Federal employees have made significant progress on paid leave in recent years, but a gap remains, and a newly introduced House bill is trying to close it.
HR-9261, formally titled the Comprehensive Paid Leave for Federal Employees Act, would guarantee federal employees up to 12 weeks of paid leave for all situations currently covered under the Family and Medical Leave Act. The bipartisan bill was introduced by Senator Brian Schatz of Hawaii and Representative Don Beyer of Virginia, and its sponsors argue it would save the federal government at least $50 million annually in employee turnover and replacement costs.

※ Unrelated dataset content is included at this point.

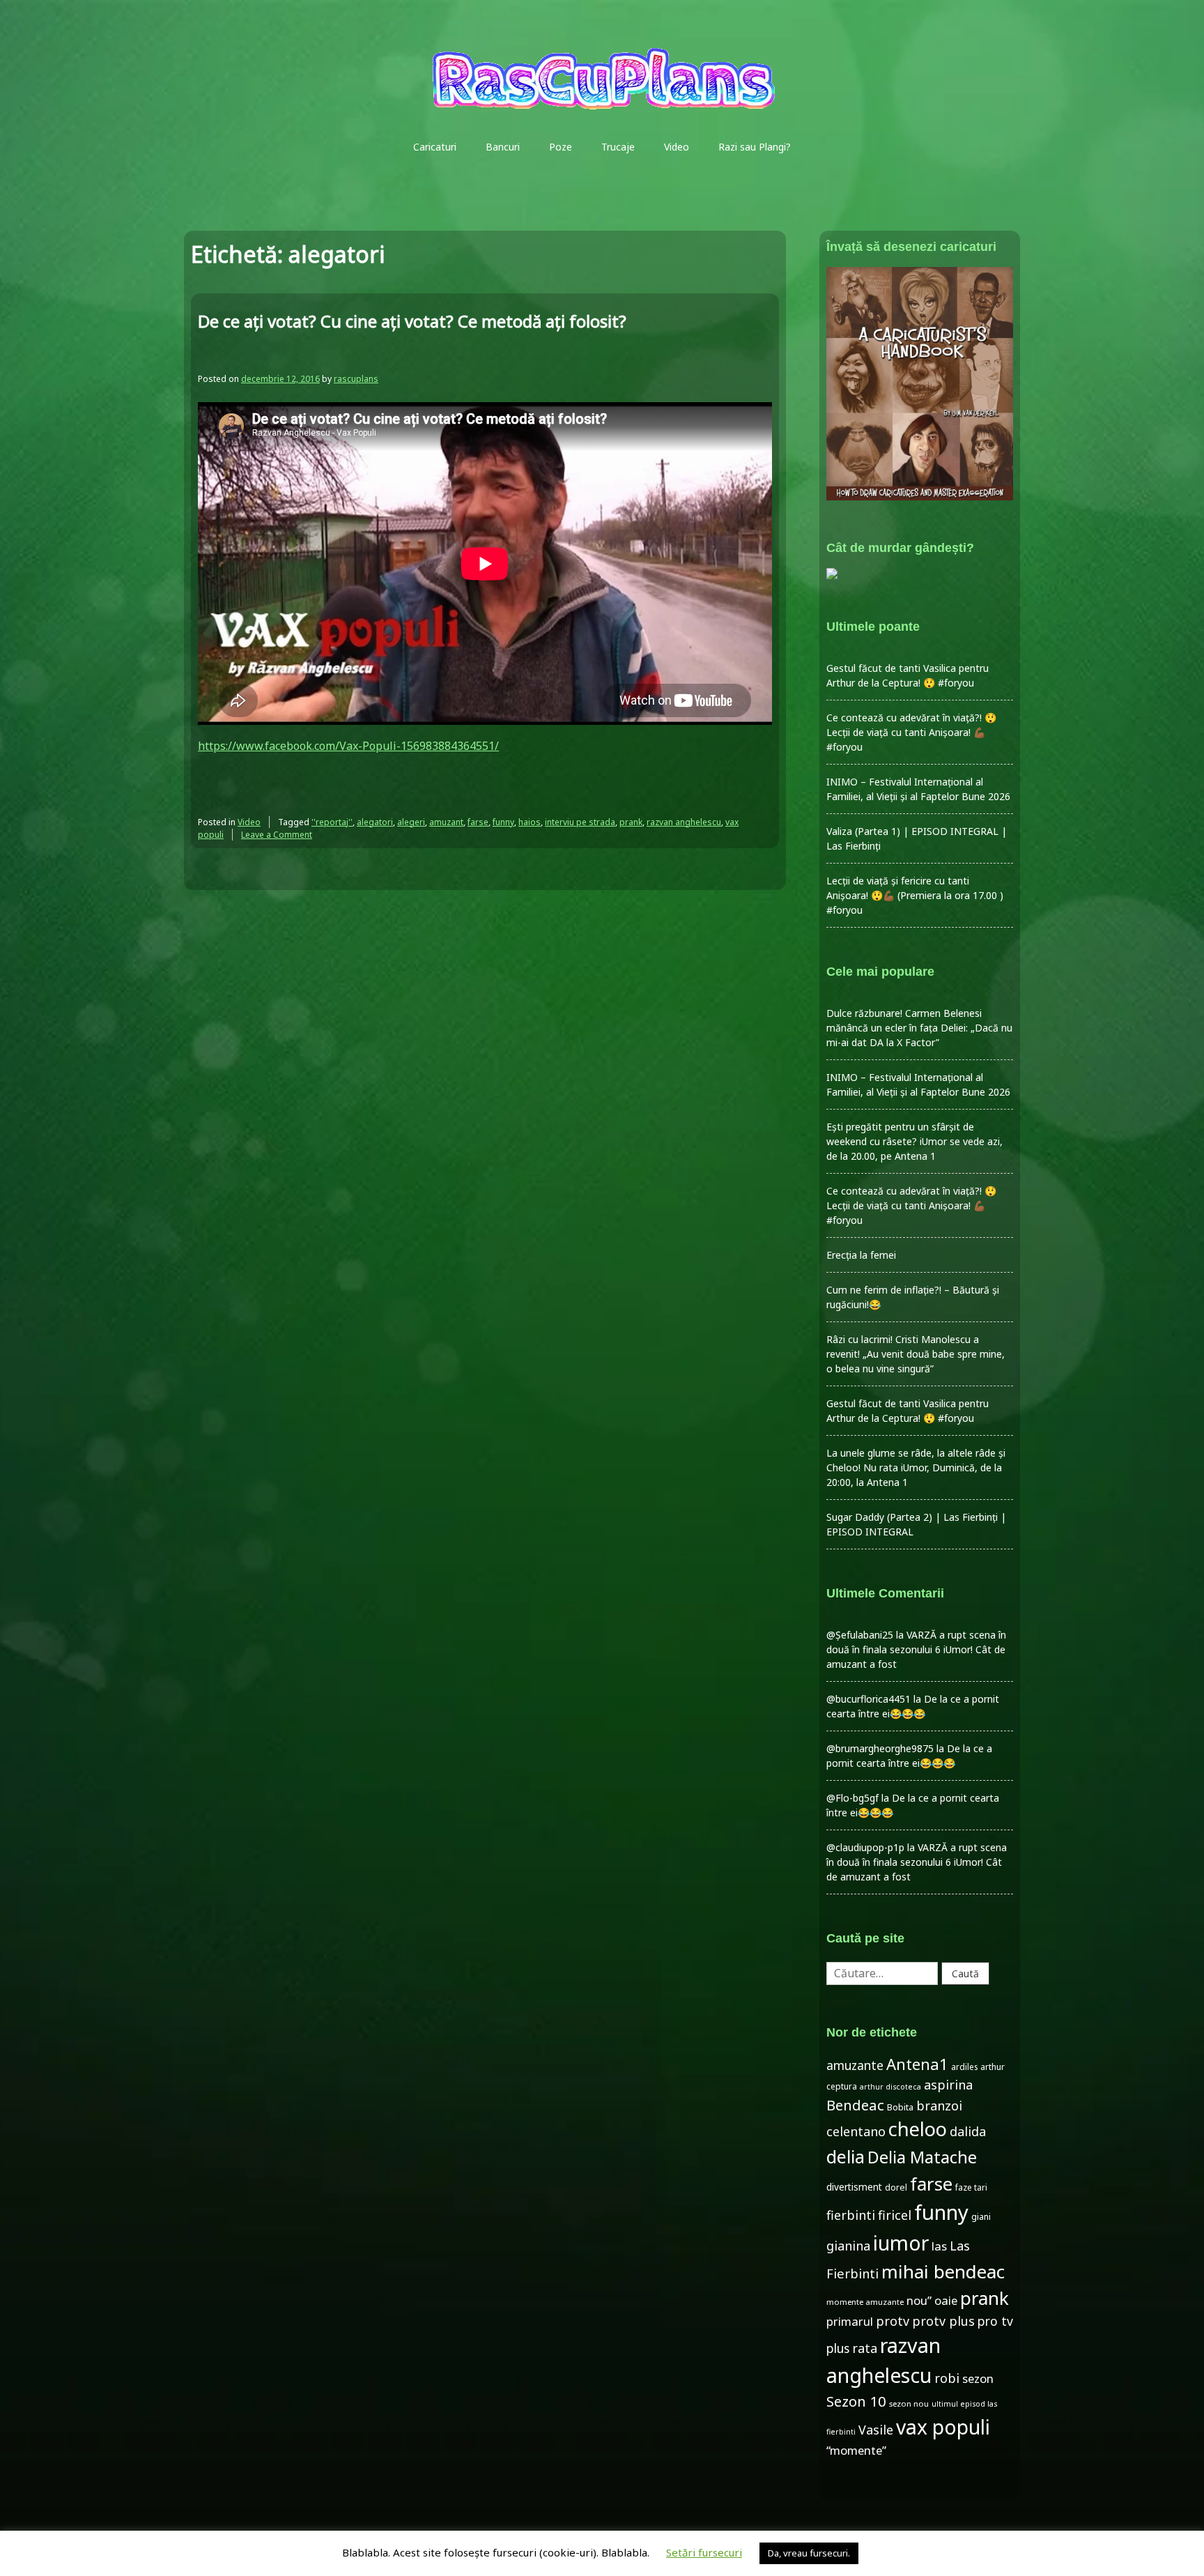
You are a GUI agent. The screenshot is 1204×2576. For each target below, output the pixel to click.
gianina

To understand why the bill matters, it helps to understand where federal employees currently stand. In 2019, Congress passed the Federal Employee Paid Leave Act, which granted up to 12 weeks of paid parental leave for the birth, adoption, or foster placement of a child — a significant and long-overdue benefit that took effect in October 2020. That was a meaningful step forward.
The problem is that paid leave begins and ends there. A federal employee who has a baby gets 12 weeks of paid leave. That same employee, if diagnosed with a serious illness six months later, gets nothing equivalent. There is no federal short-term disability program for government workers. To cover a medical absence, employees must piece together whatever sick leave and annual leave they have accumulated, apply for donated leave through the voluntary leave transfer program, or simply go without pay. The same limitation applies to an employee who needs to step away to care for a seriously ill spouse or parent, or who is dealing with circumstances related to domestic violence or a family member’s military deployment.
HR-9261 would extend paid leave to all of those situations, bringing the federal government’s leave policy in line with what a growing number of large private employers already offer. Among the 100 largest companies in the Russell 1000, more than half currently offer some form of paid family and medical leave beyond parental leave. The broader private sector still lags; only about 27% of private sector workers overall have access to paid family leave, but large employers have increasingly recognized that comprehensive leave policies are a recruitment and retention tool, not just a benefit.
That recruitment angle is central to the bill’s sponsors’ argument. With federal agencies facing ongoing challenges attracting younger workers, the gap between what the federal government offers and what large private employers offer has become harder to ignore.
The bill has been introduced in previous sessions of Congress without advancing, and its prospects in the current environment are uncertain. But for government workers managing a serious illness, a family health crisis, or another qualifying situation outside of parental leave, the safety net has a significant hole in it.